:: What you need to do ::
Lay out the records as a Markdown table with the columns "Row" and "Line," from the start of the records up to and including the line with "Looking at the screenshot, I should [x=228, y=215].". Skip blank lines and leave the pictures out.

:: Dataset records ::
——————————

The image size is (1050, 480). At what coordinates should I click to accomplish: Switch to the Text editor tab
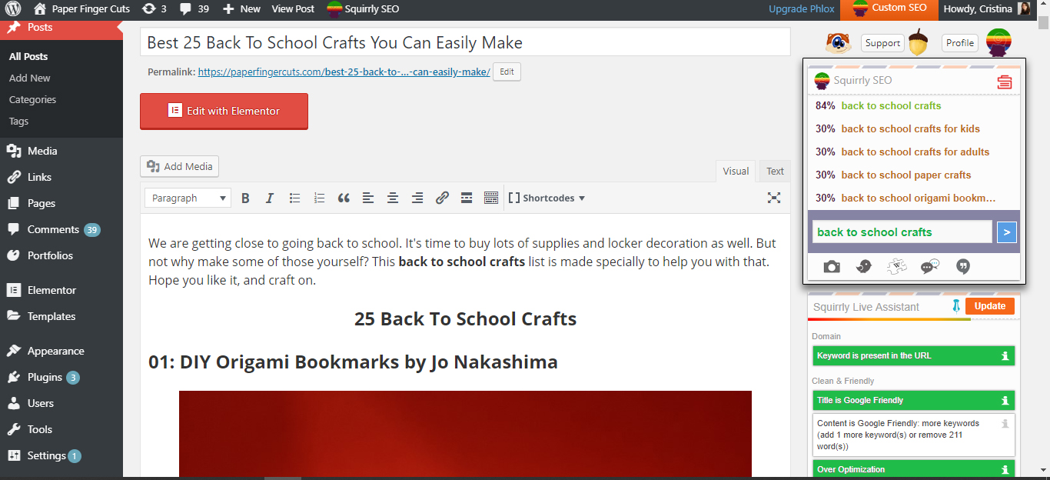775,171
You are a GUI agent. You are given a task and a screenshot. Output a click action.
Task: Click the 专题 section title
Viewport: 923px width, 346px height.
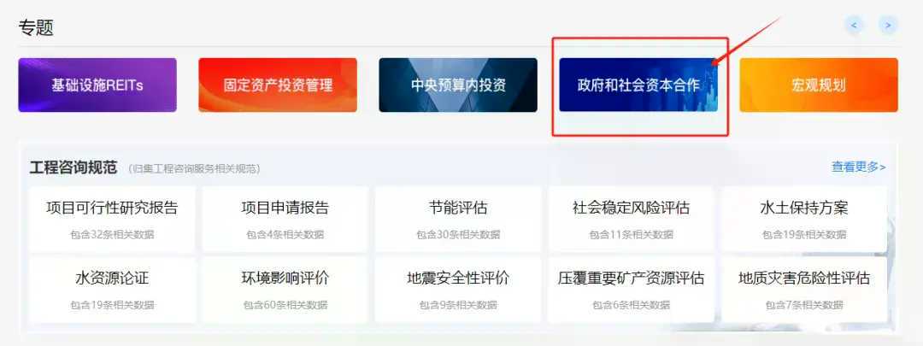(x=36, y=27)
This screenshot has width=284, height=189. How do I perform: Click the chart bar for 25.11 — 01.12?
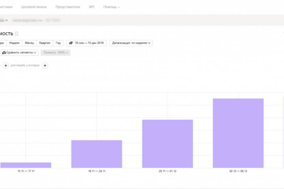(x=168, y=144)
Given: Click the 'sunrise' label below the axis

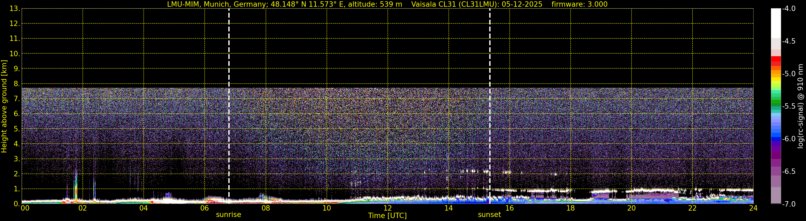Looking at the screenshot, I should [x=228, y=215].
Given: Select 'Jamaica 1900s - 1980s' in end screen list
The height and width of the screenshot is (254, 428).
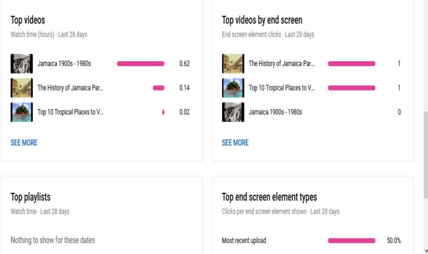Looking at the screenshot, I should [275, 113].
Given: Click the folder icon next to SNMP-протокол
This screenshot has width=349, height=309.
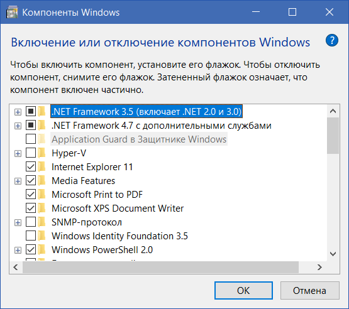Looking at the screenshot, I should coord(42,222).
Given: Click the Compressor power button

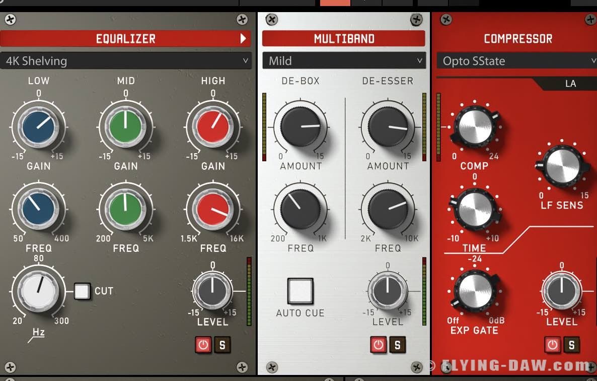Looking at the screenshot, I should click(x=552, y=345).
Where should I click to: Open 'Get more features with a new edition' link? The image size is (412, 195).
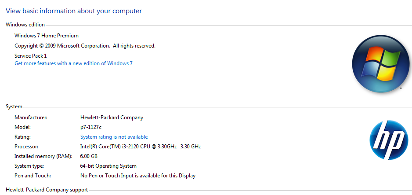[74, 63]
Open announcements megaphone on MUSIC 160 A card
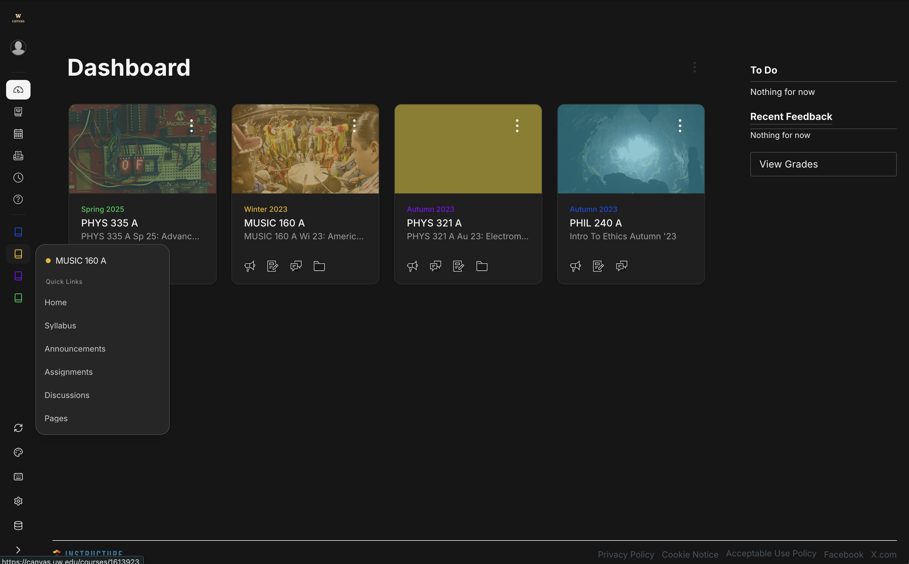909x564 pixels. tap(250, 266)
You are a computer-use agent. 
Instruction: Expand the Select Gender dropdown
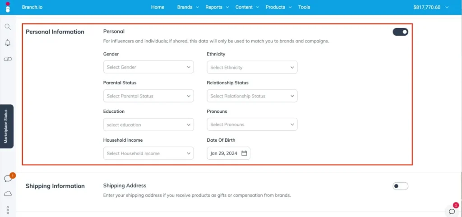point(148,67)
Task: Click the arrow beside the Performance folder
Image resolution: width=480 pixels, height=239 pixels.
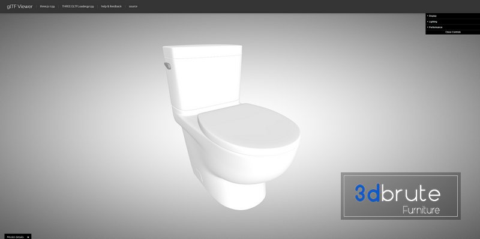Action: click(x=428, y=27)
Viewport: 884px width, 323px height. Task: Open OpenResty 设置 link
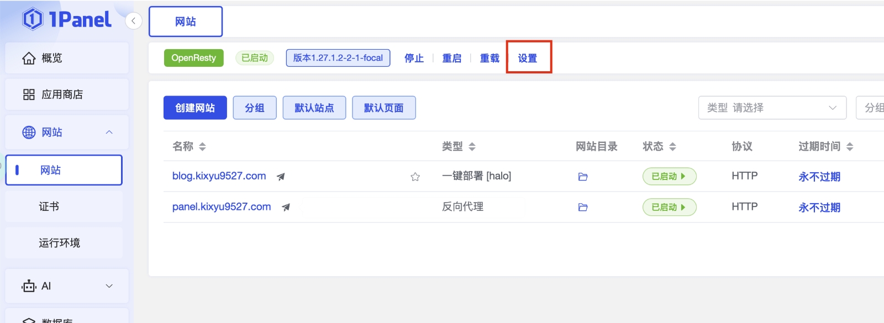[528, 58]
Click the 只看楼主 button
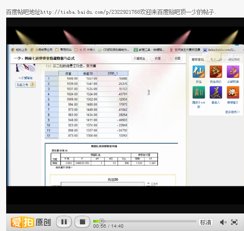This screenshot has height=231, width=244. pos(139,58)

——————————

:: Solution ::
| Row | Line |
|---|---|
| 1 | The image size is (1050, 480). At what coordinates should I click to accomplish: Switch to the Text editor tab |
| 2 | 775,171 |
| 3 | You are a GUI agent. You are given a task and a screenshot. Output a click action. |
| 4 | Task: Click the 专题 section title |
| 5 | Viewport: 923px width, 346px height. |
| 6 | (x=36, y=27) |
| 7 | This screenshot has width=284, height=189. How do I perform: Click the chart bar for 25.11 — 01.12? |
| 8 | (x=168, y=144) |
| 9 | Given: Click the 'sunrise' label below the axis |
| 10 | Looking at the screenshot, I should [x=228, y=215]. |